Hal ini disampaikan oleh Gubernur Sumatera Utara Edi Rahmayadi di rumah dinasnya pada hari selasa tanggal 29 Desember 2020. Berikut beberapa persyaratan yang di nyatakan oleh Gubernur Sumatera Utara Edi Rahmayadi : Pengurangan jumlah siswa dan waktu pembelajarannya sebanyak 50% dari biasanya. Pihak sekolah harus Menerapkan prokes (protokol kesehatan) seperti menyediakan masker, tempat cuci tangan, dan menjaga jarak saat di ruangan sekolah khususnya ruangan kelas . Setiap guru yang mengajar wajib diperiksa terlebih dahulu kesehatannya dan mengikuti rapid test antigen. Daerah sekolah harus berada di daerah hijau (Daerah yang angka positifnya tidak melebihi 10 orang) dan tidak berada di daerah oranye (Daerah yang angka positifnya melebihi angka 10 sampai 20 orang).
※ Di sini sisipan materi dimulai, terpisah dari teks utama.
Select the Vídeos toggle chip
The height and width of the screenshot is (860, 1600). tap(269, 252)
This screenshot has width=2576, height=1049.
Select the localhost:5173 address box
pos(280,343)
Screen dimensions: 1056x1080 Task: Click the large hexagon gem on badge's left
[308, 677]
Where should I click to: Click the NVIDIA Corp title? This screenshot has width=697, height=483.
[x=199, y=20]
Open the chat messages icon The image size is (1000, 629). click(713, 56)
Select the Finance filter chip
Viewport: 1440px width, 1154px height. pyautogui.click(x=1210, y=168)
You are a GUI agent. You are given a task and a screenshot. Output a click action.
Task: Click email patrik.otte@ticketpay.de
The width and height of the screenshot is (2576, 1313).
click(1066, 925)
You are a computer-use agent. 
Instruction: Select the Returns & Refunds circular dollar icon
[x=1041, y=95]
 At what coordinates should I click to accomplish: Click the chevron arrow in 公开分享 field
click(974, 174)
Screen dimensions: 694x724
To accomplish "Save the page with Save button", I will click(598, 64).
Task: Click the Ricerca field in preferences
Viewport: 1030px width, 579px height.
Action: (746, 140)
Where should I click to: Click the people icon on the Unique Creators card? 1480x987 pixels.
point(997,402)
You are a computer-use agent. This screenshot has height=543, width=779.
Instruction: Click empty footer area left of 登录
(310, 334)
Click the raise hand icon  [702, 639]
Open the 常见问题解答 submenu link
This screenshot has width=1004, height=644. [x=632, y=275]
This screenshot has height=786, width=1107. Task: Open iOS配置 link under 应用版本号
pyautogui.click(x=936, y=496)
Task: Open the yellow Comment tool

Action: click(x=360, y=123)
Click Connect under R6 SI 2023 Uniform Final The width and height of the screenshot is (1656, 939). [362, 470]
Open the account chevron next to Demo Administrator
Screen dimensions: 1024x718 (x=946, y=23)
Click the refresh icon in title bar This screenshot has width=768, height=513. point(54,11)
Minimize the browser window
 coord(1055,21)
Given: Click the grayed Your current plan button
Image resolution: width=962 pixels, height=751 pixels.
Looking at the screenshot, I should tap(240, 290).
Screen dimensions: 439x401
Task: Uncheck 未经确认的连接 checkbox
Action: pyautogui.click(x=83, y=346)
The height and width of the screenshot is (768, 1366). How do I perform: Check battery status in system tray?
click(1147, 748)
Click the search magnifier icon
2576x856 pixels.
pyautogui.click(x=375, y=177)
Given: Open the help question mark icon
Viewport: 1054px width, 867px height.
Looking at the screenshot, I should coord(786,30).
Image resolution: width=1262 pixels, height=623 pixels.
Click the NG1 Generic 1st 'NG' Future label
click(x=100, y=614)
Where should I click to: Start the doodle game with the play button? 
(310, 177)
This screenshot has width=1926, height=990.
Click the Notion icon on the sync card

Gubernur Sumatera Utara Edi Rahmayadi juga menekankan kepada seluruh Bupati dan walikota di Provinsi Sumatera Utara agar tidak sembarangan dalam melaksanakan sekolah tatap muka. Pimpinan Relawan Kesehatan Indonesia kabupaten Deli Serdang Iko Riansyah sangat mendukung atas persyaratan ketat yang di berikan oleh Gubernur Sumatera Utara Edi Rahmayadi untuk meminimalisir angka positif dalam pembelajaran sekolah tatap muka.

“Saya sangat mendukung atas persyaratan yang diberikan guna meminimalisir angka positif Cobid-19. Saya juga meminta agar Gubernur Edi Rahmayadi mengirim tim gugus tugas covid -19 untuk berkeliling ke area sekolah untuk membantu mengawasi penerapan protokol kesehatan (prokes) dalam pembelajaran tatap muka” tutup Iko.